Jewish Culture in USA

The Provincials: A Personal History of Jews in the South is a 1973 non-fiction book by Eli N. Evans, published by Atheneum Books. It describes Jewish culture in the Southern United States. It was later re-published by University of North Carolina Press.

Steven Hertzberg of the University of Chicago stated that the book was aimed at the general public and not specifically for academics.

There was an updated edition in 2005 that has photographs of the author's family.

==Background==

According to Hertzberg, the work "based entirely on" Evans' life events, interviewing, and secondary sourcing.

==Contents==

The author stated that a poll that concluded that the Southern United States had the most negative attitudes towards Jewish people was untrue.
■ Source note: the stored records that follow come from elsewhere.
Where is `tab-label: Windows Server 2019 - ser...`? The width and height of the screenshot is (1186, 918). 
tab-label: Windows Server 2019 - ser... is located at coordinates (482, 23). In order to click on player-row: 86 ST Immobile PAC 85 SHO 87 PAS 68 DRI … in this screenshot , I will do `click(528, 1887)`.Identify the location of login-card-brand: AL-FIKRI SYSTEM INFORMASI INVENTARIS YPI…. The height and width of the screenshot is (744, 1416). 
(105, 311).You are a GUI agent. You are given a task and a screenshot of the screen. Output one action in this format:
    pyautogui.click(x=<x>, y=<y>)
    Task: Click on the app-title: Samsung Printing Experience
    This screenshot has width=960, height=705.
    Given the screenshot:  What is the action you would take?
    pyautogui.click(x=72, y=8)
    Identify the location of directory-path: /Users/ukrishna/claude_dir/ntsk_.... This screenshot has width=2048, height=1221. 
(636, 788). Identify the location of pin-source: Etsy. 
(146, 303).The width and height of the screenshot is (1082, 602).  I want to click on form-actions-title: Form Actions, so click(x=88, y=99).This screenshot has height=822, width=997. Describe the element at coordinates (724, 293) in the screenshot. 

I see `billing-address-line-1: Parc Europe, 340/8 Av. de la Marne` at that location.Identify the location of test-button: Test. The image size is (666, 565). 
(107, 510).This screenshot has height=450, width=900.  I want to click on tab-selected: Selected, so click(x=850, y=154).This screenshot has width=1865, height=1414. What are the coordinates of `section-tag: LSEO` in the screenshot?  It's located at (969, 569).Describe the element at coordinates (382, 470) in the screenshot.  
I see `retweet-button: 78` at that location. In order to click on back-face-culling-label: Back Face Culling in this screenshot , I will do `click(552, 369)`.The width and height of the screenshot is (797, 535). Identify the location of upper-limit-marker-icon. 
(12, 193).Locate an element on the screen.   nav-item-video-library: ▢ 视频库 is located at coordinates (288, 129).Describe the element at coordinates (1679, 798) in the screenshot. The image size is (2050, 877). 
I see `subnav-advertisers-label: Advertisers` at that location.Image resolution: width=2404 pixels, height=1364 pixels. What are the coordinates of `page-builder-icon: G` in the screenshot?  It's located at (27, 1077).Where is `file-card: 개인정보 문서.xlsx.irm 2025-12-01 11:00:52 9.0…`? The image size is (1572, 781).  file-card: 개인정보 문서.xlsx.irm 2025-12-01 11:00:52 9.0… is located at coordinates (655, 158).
The book also has family recipes.

==Reception==
Stephen Birmingham wrote that the book is "thoroughly absorbing" and "often very funny".

Hertzberg stated that the listing of works cited was usually "useful", and that, in the original printing, some "factual errors and oversimplifications" were made in the work, with Hertzberg citing statements about the Leo Frank incident.

Judy Chermak of the Baltimore Jewish Times stated that the 2005 version support's the author's "reputation as the premier chronicler of life in the Jewish South."

Lillian Hellman, in The New York Times, stated that the book has "interesting" content about Jewish life in parts of the United States; she argued that the book had too much focus on wealthy people and "takes their problems as Jews too seriously", and also that the content talking about Evans's family "deprive him of the space, or perhaps the inclination, to dig very deep into the rest of the South."

Joakim A. Isaacs of Marymount College stated that the work "has value in gaining insight into the mind and heart of southern Jews", and that the writer was "highly defensive of the South".